** WHAT TO PRODUCE **
From the records below, copy out each line that contains the word "label", matching its capitalization exactly.

Data items
++++++++++

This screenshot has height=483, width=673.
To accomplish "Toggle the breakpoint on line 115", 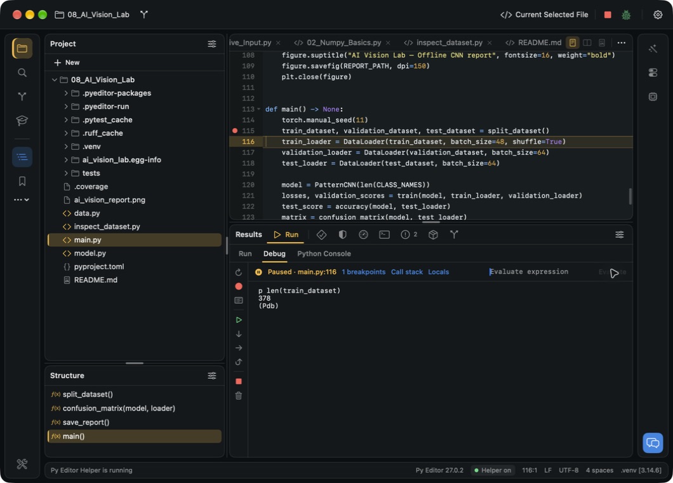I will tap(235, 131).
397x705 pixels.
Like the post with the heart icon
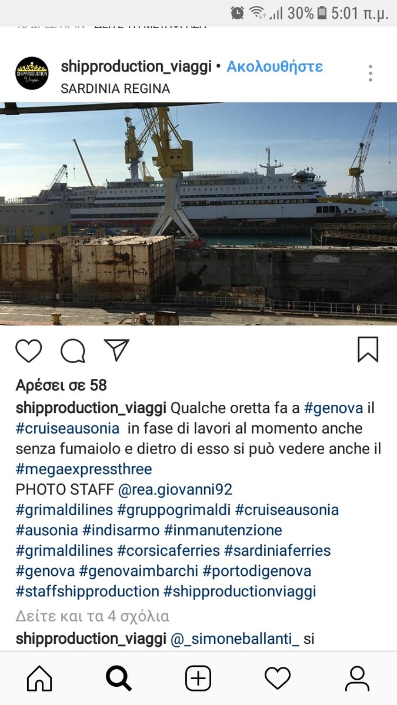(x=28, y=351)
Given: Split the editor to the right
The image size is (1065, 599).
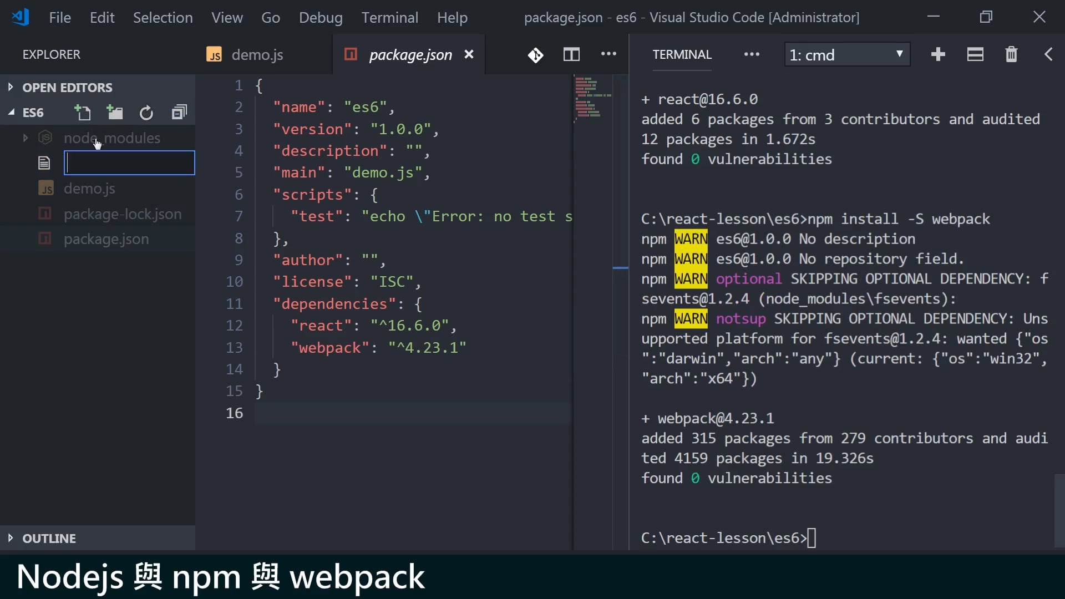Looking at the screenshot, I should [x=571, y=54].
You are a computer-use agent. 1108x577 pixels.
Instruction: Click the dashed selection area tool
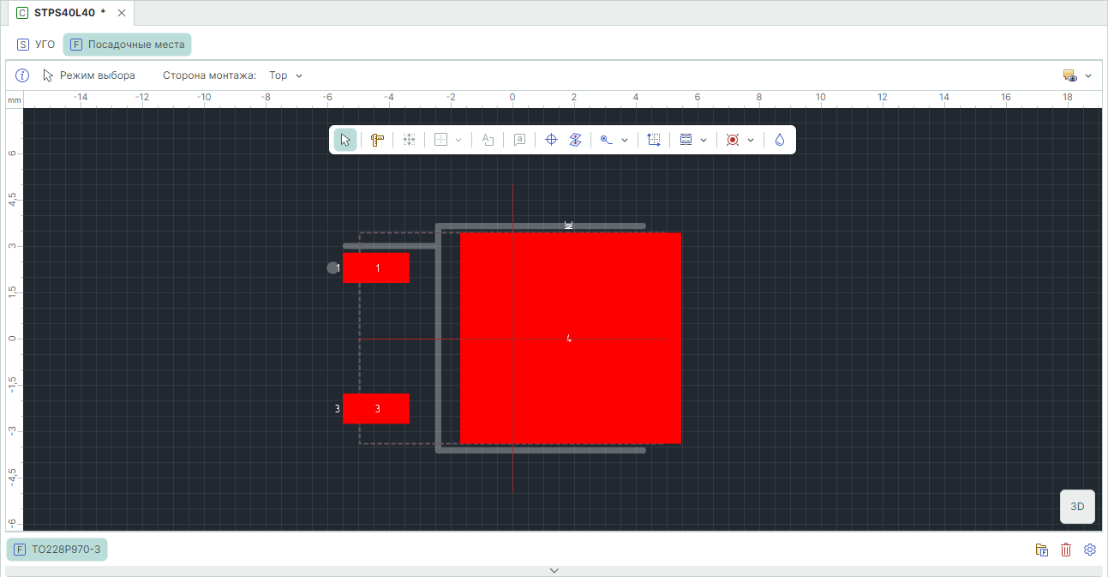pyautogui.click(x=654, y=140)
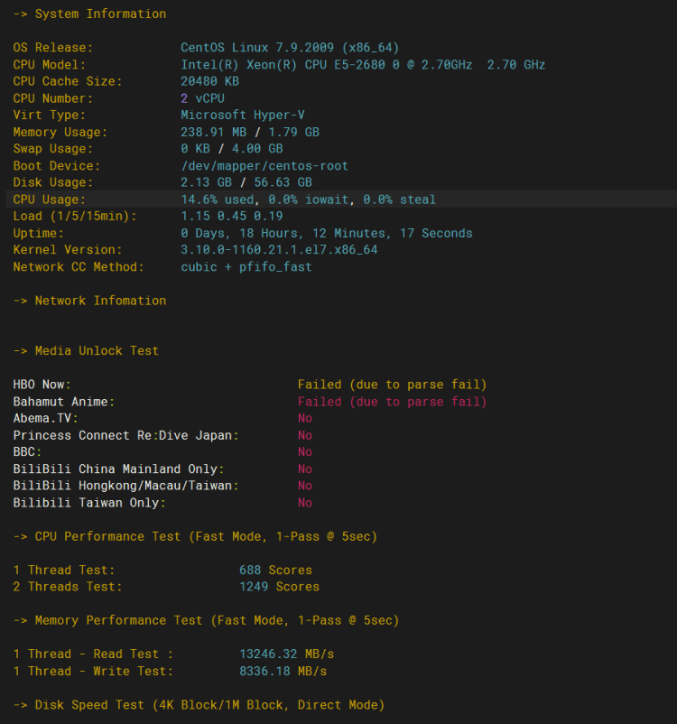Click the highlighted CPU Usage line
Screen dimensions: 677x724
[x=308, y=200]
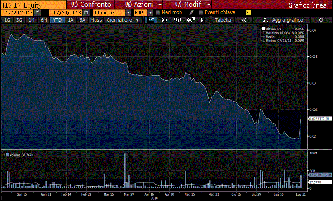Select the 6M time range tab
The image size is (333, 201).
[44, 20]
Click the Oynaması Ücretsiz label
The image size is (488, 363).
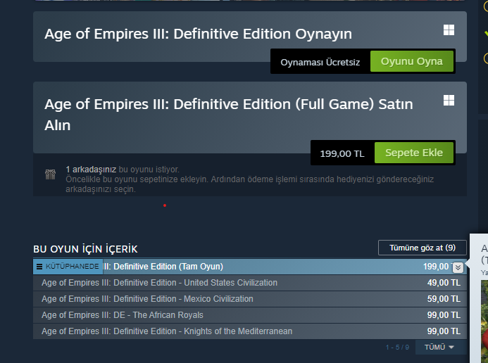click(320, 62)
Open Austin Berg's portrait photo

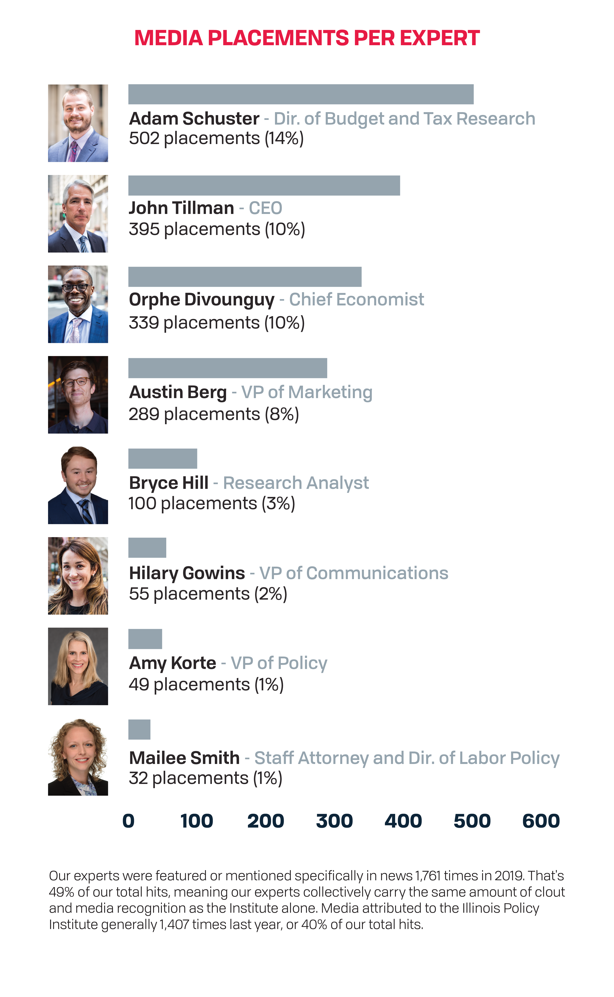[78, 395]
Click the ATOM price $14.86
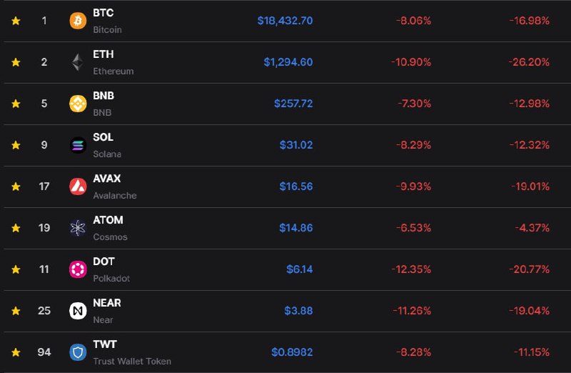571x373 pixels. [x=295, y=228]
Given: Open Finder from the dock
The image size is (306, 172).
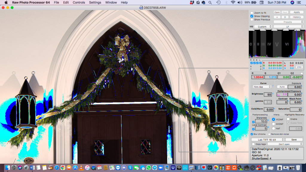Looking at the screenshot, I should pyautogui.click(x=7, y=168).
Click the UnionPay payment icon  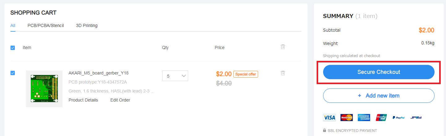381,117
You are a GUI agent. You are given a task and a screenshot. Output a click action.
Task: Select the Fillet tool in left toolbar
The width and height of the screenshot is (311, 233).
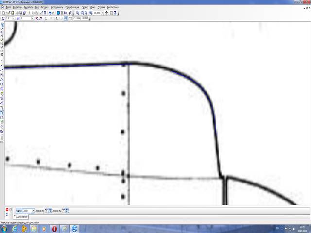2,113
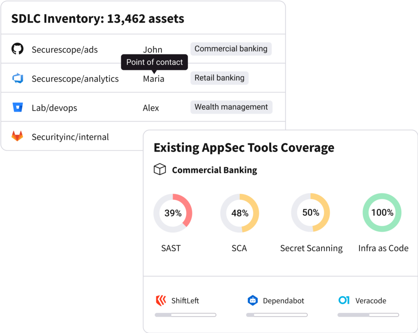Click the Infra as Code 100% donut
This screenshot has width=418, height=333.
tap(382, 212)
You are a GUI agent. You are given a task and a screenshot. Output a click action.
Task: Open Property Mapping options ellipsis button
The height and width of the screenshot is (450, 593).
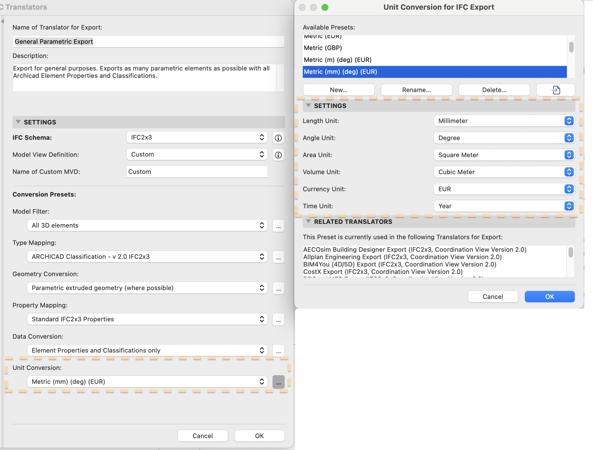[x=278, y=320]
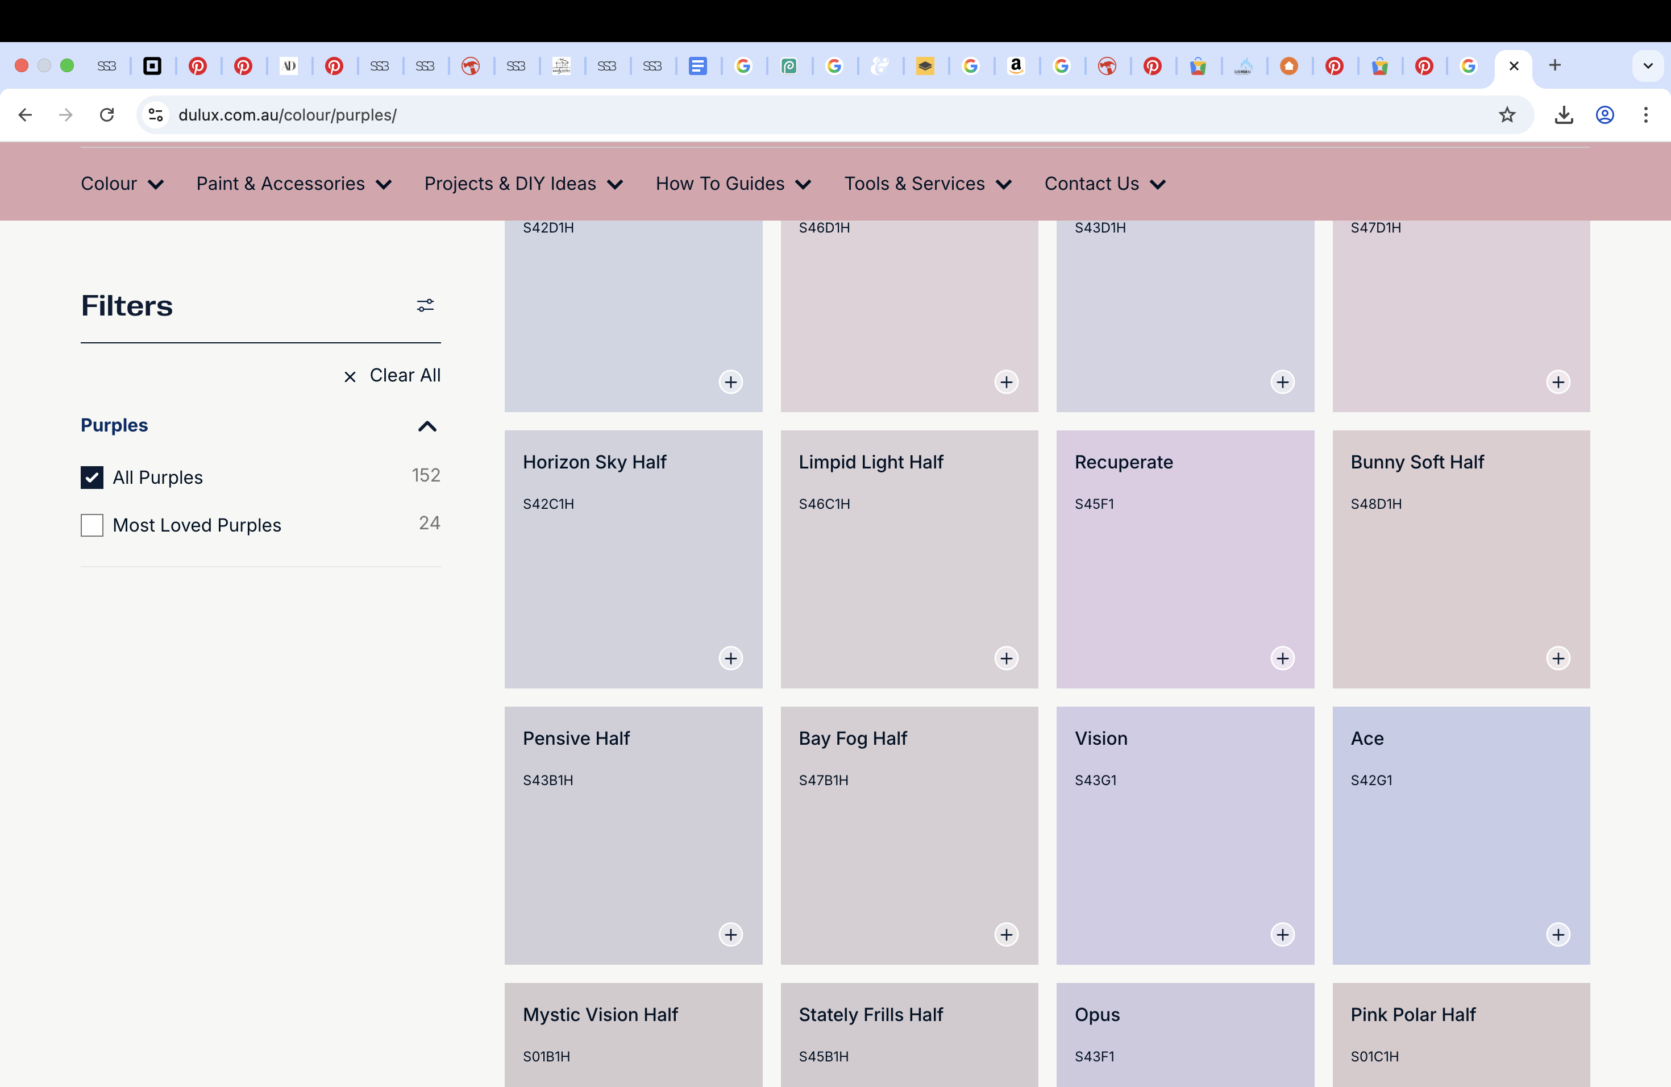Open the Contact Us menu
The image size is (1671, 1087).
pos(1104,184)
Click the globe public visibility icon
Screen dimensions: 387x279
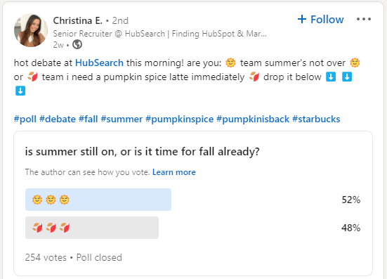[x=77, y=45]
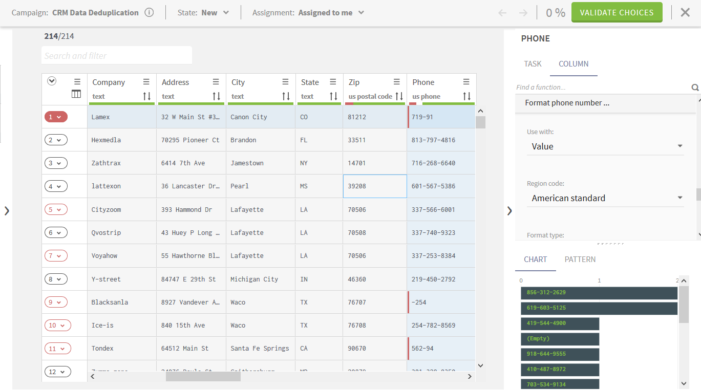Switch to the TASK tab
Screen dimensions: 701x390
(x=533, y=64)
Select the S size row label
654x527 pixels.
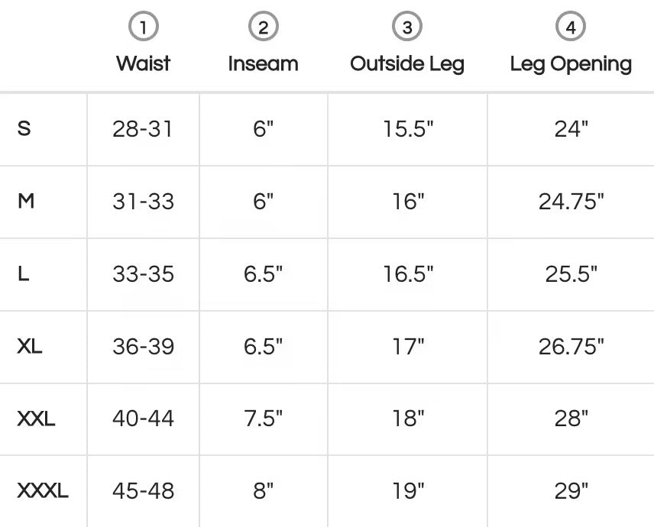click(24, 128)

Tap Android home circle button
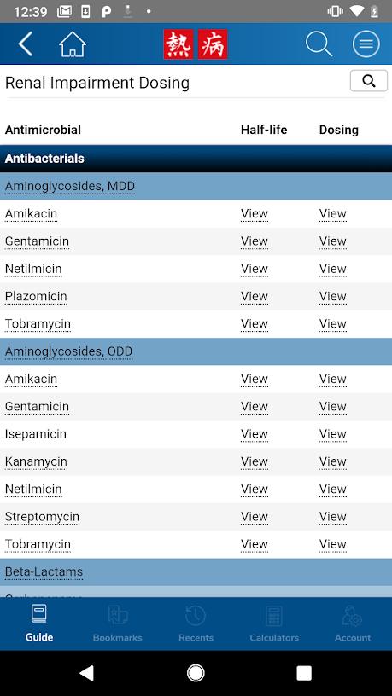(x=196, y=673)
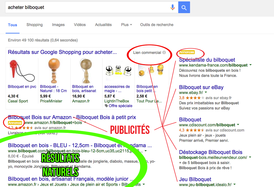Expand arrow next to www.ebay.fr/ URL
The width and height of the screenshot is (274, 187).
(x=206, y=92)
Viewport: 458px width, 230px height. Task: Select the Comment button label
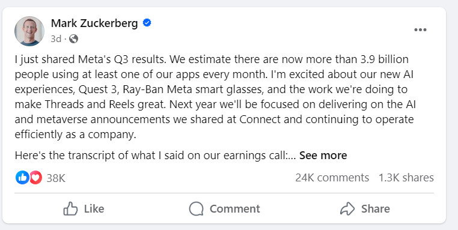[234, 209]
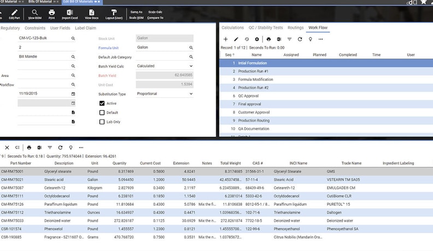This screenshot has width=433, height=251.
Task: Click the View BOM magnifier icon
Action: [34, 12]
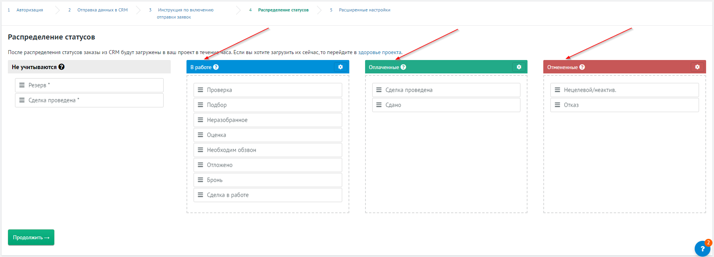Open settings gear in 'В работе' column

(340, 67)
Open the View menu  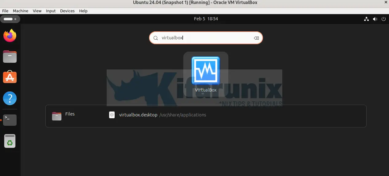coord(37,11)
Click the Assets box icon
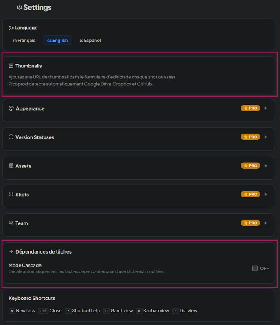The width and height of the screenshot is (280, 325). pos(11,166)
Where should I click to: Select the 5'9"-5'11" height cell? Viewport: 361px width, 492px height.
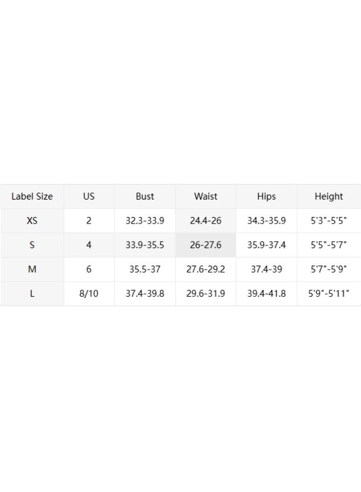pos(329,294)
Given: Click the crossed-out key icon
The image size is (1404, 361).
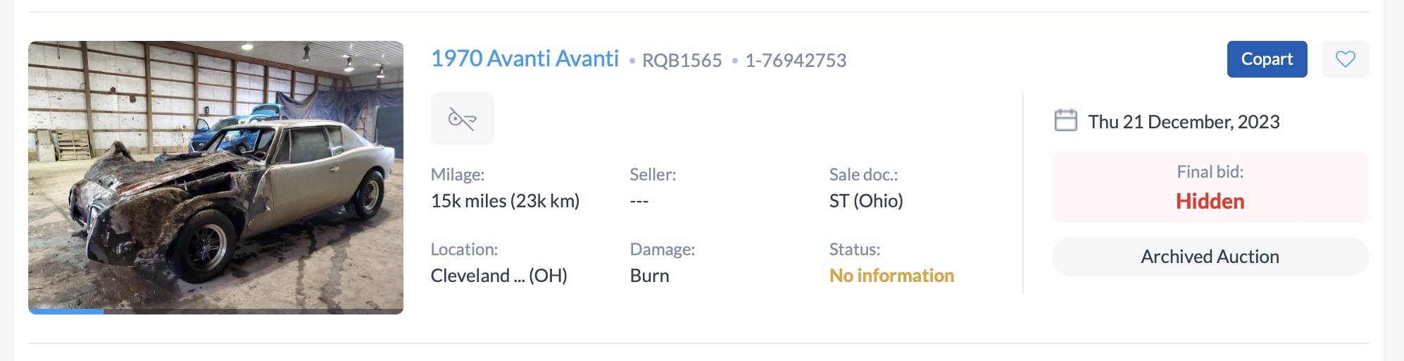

++++++++++

** FINISHED EXERCISE **
Click the Oynaması Ücretsiz label
Select the S size row label
Viewport: 458px width, 230px height. Task: Select the Comment button label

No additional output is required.